Interstellar Network Proxy ●

Imagine a routing layer built not for fiber and radio towers, but for the vast, light-limited distances between stars — an Interstellar Network Proxy (INP). This post sketches what an INP would be, why we’d need it, and one feasible architecture for making delay-tolerant, secure, and efficient interstellar communications possible.

To appreciate the INP, one must first understand why your home router would be useless on a starship.

The INP solves these by abandoning the "end-to-end" fallacy. It replaces the handshake with a custody transfer.

  • Transport Plane — Delay/Disruption-Tolerant Layer

  • Proxy Nodes (the INP elements)

  • Routing & Scheduling

  • Security & Key Management

  • Custody logs form an auditable chain (hash-linked statements) stored across multiple proxies to prevent tampering.
  • Revocation handled via time-limited certificates and distributed revocation notices propagated across the store-and-forward network.
  • Data Management & QoS

  • APIs & Developer Model

  • To understand the ISNP, one must first understand why a standard VPN or web proxy cannot function across interplanetary distances.

    A standard proxy accepts a client’s request, fetches data from an origin server, and returns it. It assumes a continuous, bidirectional circuit. In space, that circuit is broken by physics. interstellar network proxy

    The Handshake Problem: TCP requires a three-way handshake (SYN, SYN-ACK, ACK). At Mars distances, that handshake takes roughly 30 minutes. By the time the Martian rover receives the SYN-ACK, the Earth server has long declared the port dead and moved on.

    The Window Size Catastrophe: TCP uses "sliding windows" to manage flow control. On Earth, a window size of 64KB works fine. Over a 20-light-minute link, you would need a window size measured in gigabytes just to keep the pipe filled, which is computationally impractical.

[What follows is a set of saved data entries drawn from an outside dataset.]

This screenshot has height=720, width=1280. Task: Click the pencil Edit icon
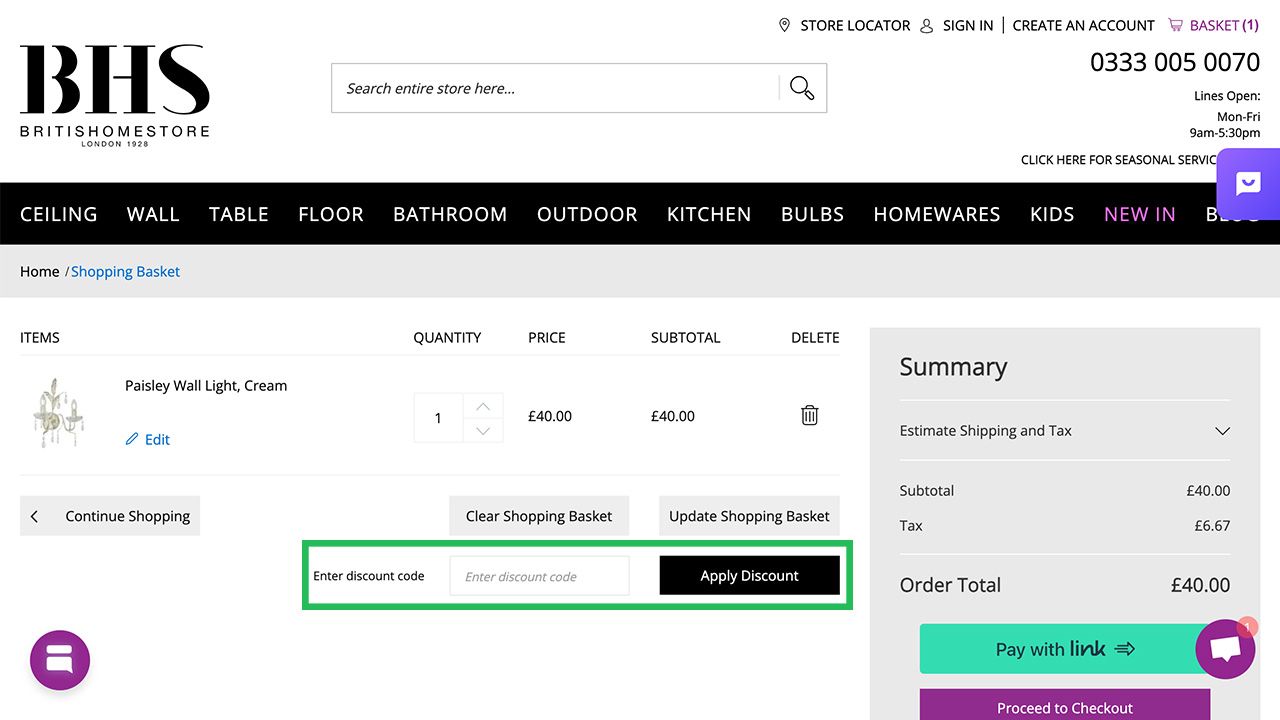tap(132, 439)
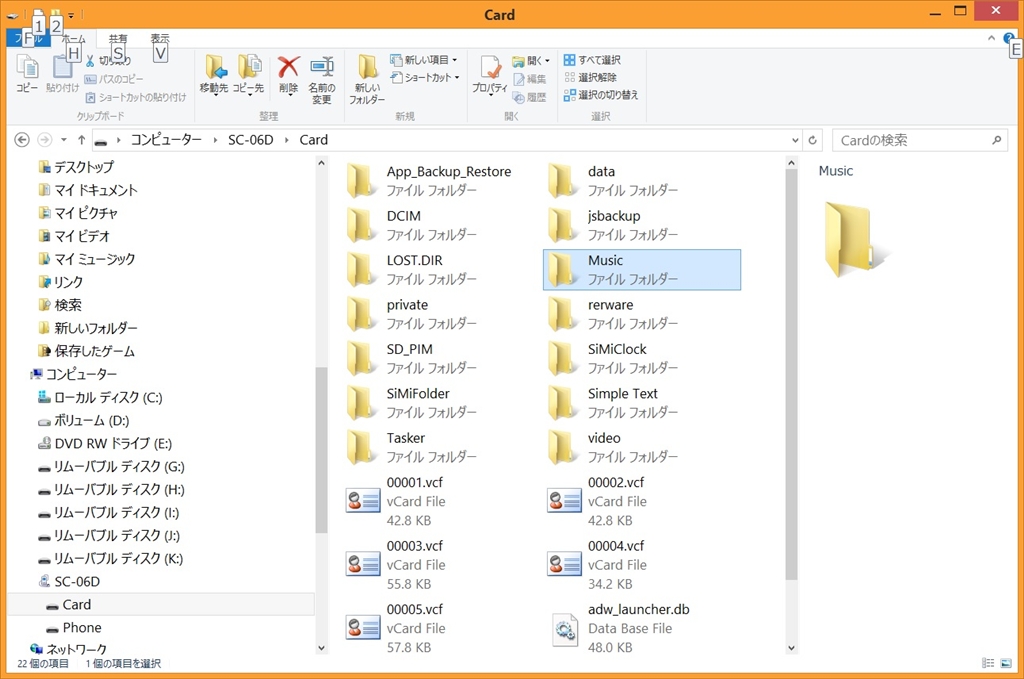Create a new folder with 新しいフォルダー icon
Screen dimensions: 1024x679
tap(367, 69)
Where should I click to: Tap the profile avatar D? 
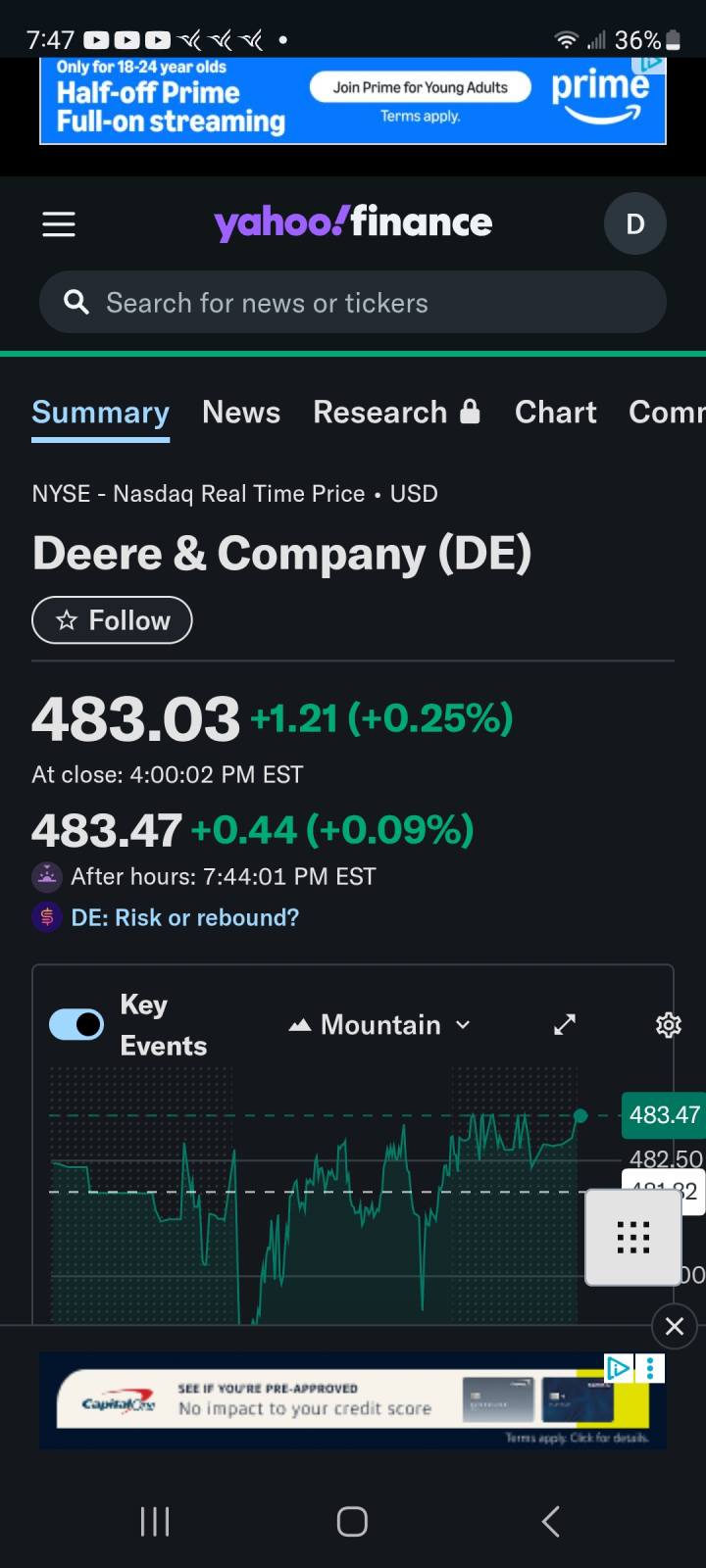pyautogui.click(x=634, y=224)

    The Retransmission Storm: Cosmic radiation and solar interference cause bit flips. On Earth, you retransmit the lost packet instantly. On a Mars link, you don’t know a packet was lost for 40 minutes. By then, the sender has already retransmitted the entire data set dozens of times, clogging the Deep Space Network (DSN) with garbage.

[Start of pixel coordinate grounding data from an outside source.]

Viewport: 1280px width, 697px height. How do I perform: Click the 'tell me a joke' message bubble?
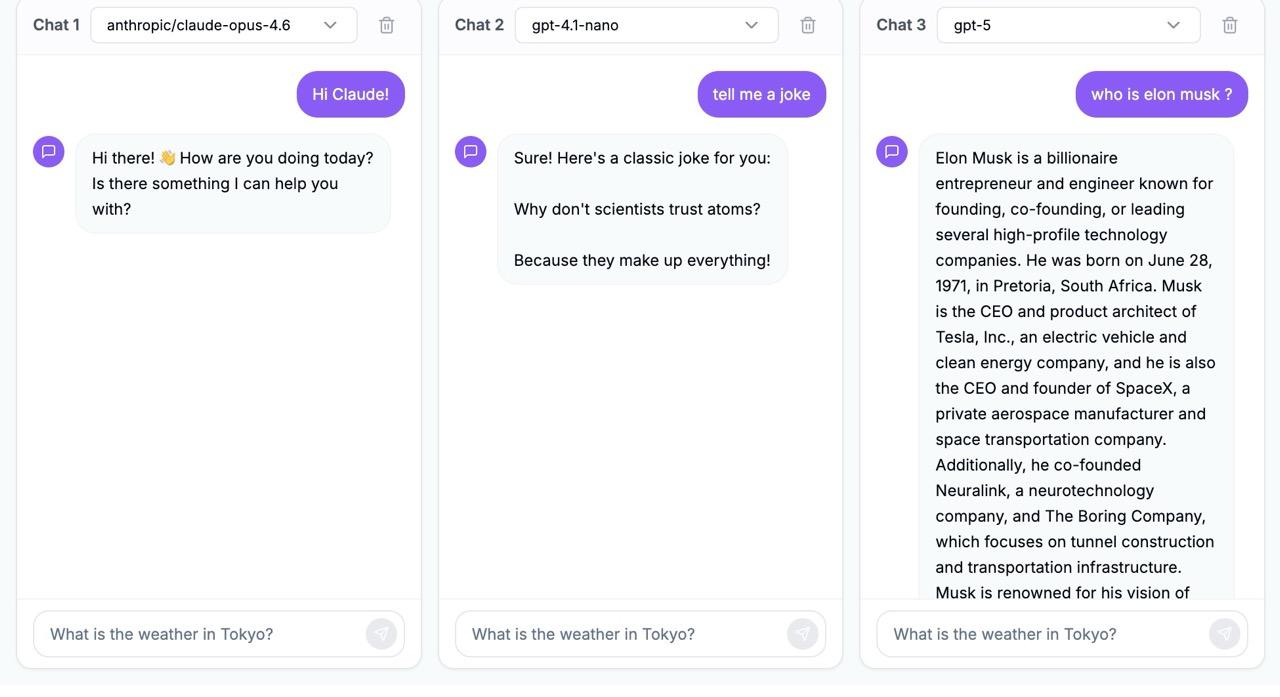tap(762, 93)
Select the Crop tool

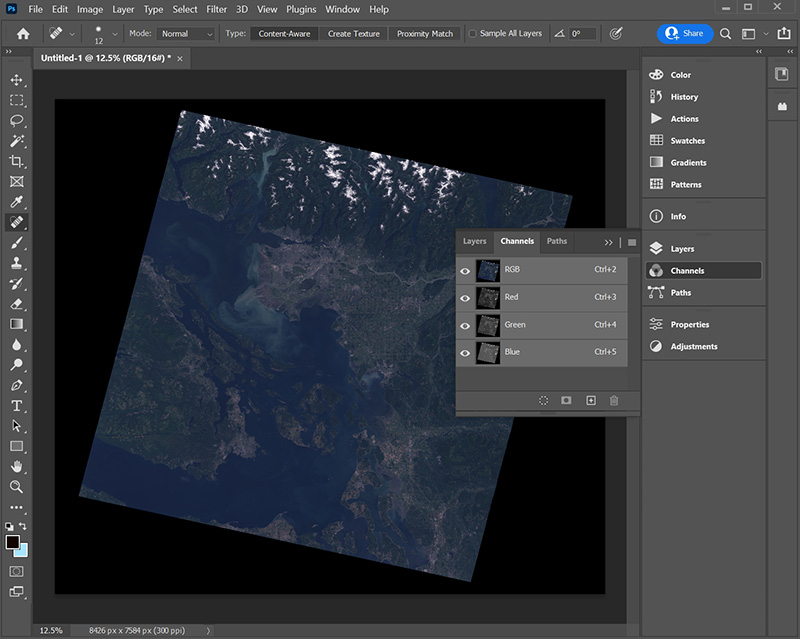[17, 161]
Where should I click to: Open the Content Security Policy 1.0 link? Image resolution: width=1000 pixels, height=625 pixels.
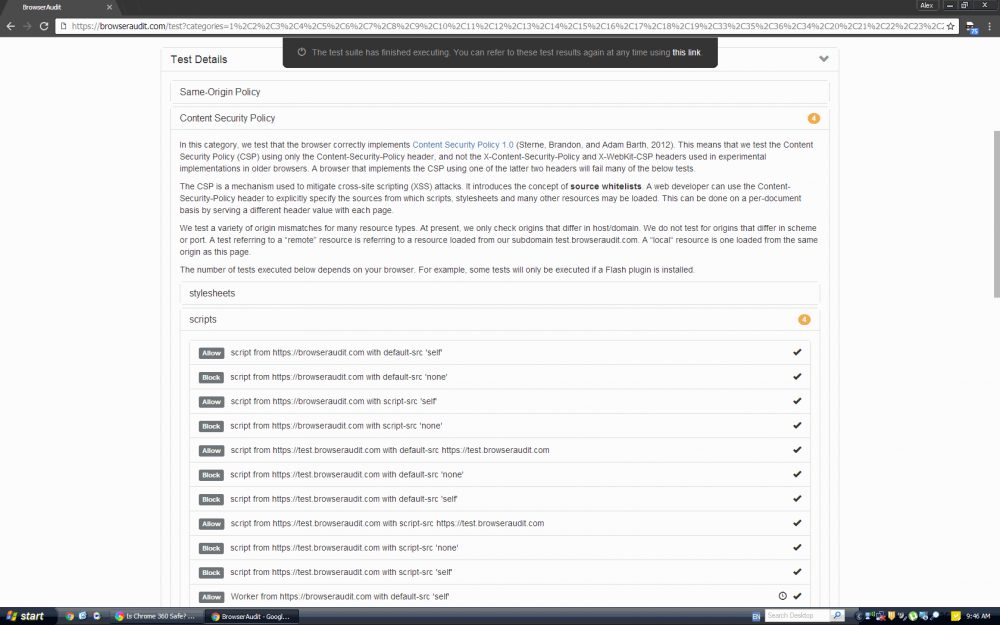pos(462,145)
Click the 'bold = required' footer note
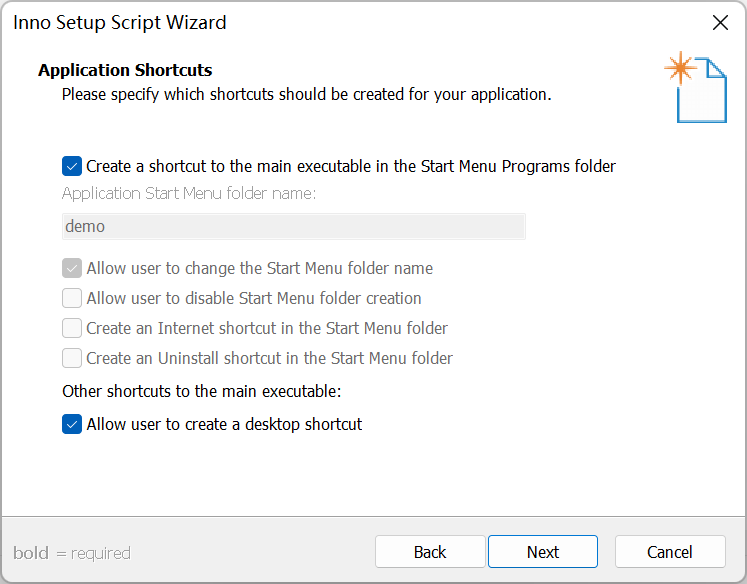This screenshot has width=747, height=584. pyautogui.click(x=72, y=553)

    The ISNP solves this by abandoning the very concept of real-time.

    As humanity stands on the precipice of becoming a multi-planetary species, we have solved problems of propulsion, radiation shielding, and closed-loop life support. Yet, one of the most stubborn obstacles to a truly interplanetary civilization is not physical—it is virtual. Imagine a routing layer built not for fiber

    We are talking about the Internet.

    The current terrestrial Internet architecture, built on TCP/IP, assumes a world where light travels around a planetary sphere in milliseconds. It assumes persistent connections, low packet loss, and continuous handshaking. Try to extend that architecture to Mars, and the system collapses instantly. The 5 to 20-minute light-time delay (one-way) makes real-time handshakes impossible. The "three-way handshake" of TCP alone would take between 30 minutes and an hour to establish a single connection.

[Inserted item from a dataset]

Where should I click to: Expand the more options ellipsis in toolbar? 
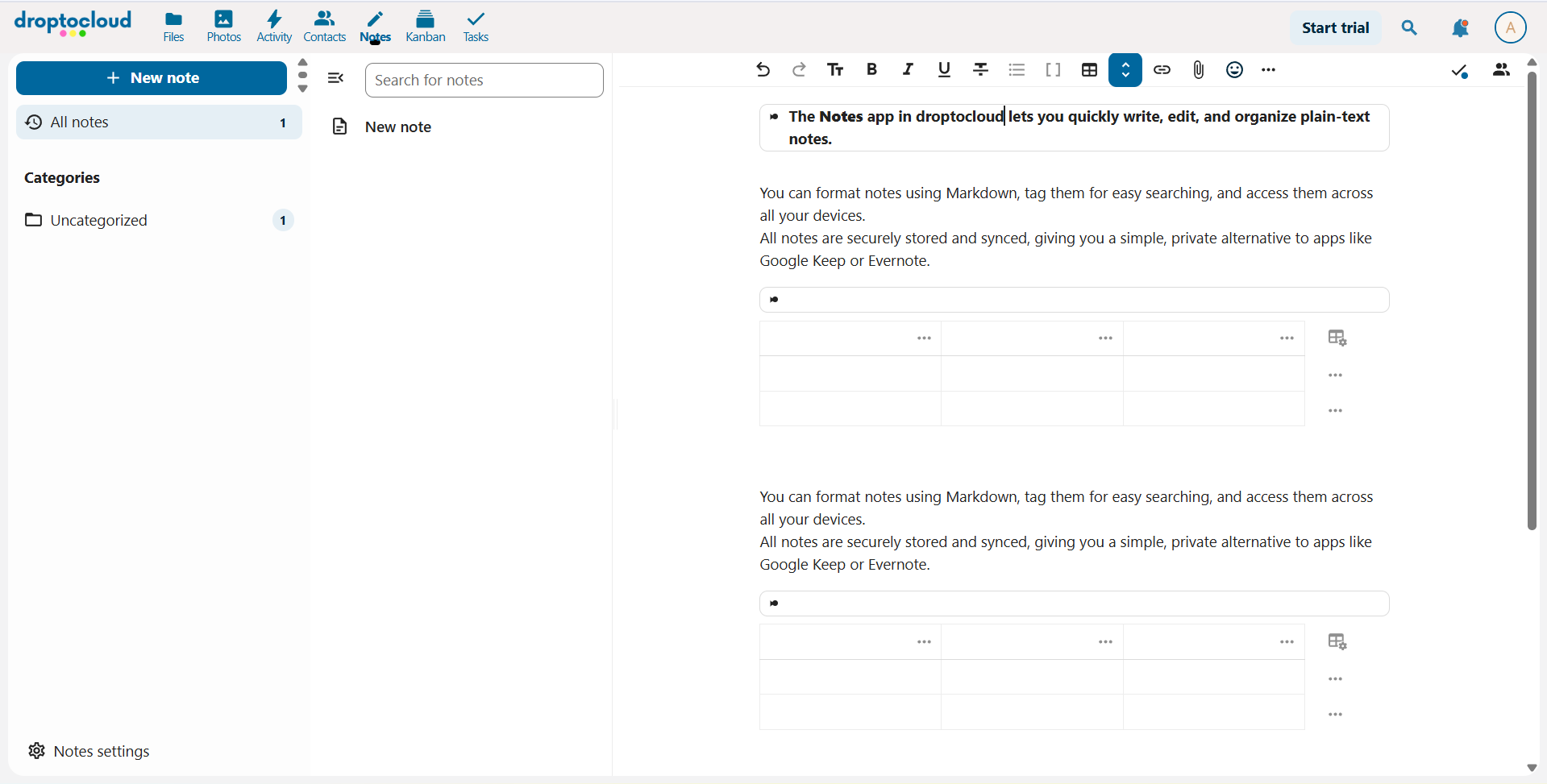(1269, 70)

    Enter the Interstellar Network Proxy (INP) —a fundamental re-architecting of network communication designed not for speed, but for the harsh realities of cosmic distance.

    A standard DDoS attack over TCP is annoying. A bundle flooding attack against an INP is catastrophic. An attacker could send millions of custody-request bundles, overwhelming a deep space proxy’s storage. Bundle Authentication (BPSec) and Bundle Integrity are active research areas, but key distribution over 45-minute light delays is a nightmare.

    We aren’t starting from zero. NASA’s DTN stack has flown on the EPOXI mission and the ISS. The CSSDS (Consultative Committee for Space Data Systems) has standardized Bundle Protocol version 7. The upcoming Lunar Gateway will host an early INP: a store-and-forward hub for lunar surface assets. The INP solves these by abandoning the "end-to-end" fallacy

    Commercial players like SpaceX and OneWeb are discussing “interplanetary proxies” for future Starlink-like constellations around Mars.